Kondracke—a veteran political analyst and journalist who spoke in Mosher Hall three years ago as Occidental’s first Kemp Scholar—was approached to do an oral history by the Jack Kemp Foundation, whose ongoing mission is “to develop, engage, and recognize exceptional leaders who champion the American Idea.” He did more than 100 interviews with figures from all walks of Kemp’s extraordinary life—from quarterback to congressman to Housing and Urban Development secretary to a vice presidential slot on the GOP ticket in 1996. He talked with Oxy classmates and NFL compadres Ron Botchan and Jim Mora and visited the College archives accompanied by Kemp’s wife of 50 years, Joanne (Main) ’58.

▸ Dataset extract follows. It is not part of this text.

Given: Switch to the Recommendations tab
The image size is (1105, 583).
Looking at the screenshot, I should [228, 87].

Kondracke spent the better part of three years holed up in an office in the Library of Congress as the Jack Kemp Chair in Political Economy doing research and writing. Once he signed a contract with Sentinel, a conservative imprint of Penguin Books, he enlisted Barnes to help finish the manuscript: “Fred wrote the best articles on Kemp that anybody did in the ’80s and ’90s, and he knew contemporary politicians that I had lost touch with while reliving Jack Kemp’s life.”

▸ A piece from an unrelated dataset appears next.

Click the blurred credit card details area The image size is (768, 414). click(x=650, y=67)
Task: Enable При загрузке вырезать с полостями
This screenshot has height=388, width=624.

At one of the few recent GOP forums that wasn’t commandeered by Donald Trump, seven Republican presidential candidates addressed the war on poverty January 9 in Columbia, S.C. The event was sponsored by the Jack Kemp Foundation and moderated by South Carolina Sen. Tim Scott and House Speaker Paul Ryan, an acolyte of Kemp’s and “the highest-ranking politician on the Jack Kemp wavelength,” Kondracke says.
If Kemp were alive and surveying the Republican “food fight” for president, “My guess is that he would be rooting for Jeb or Kasich or Rubio because they’re not Trump and Cruz and Carson,” he says seven weeks before the Iowa caucuses. “I think he would like Carson, but Carson’s clearly unqualified, and Jack would be absolutely appalled by Trump. Trump and Kemp are the exact opposites except for high energy. Kemp never attacked anybody, was pro-immigration reform, and thought that demonizing minority groups was terrible.”
While Kondracke hopes his book will change the current political environment, he’s not holding his breath. But he knows Jack Kemp would never give up: “He was relentless. You might be 20 points behind, but if you still think you can win, then you can.”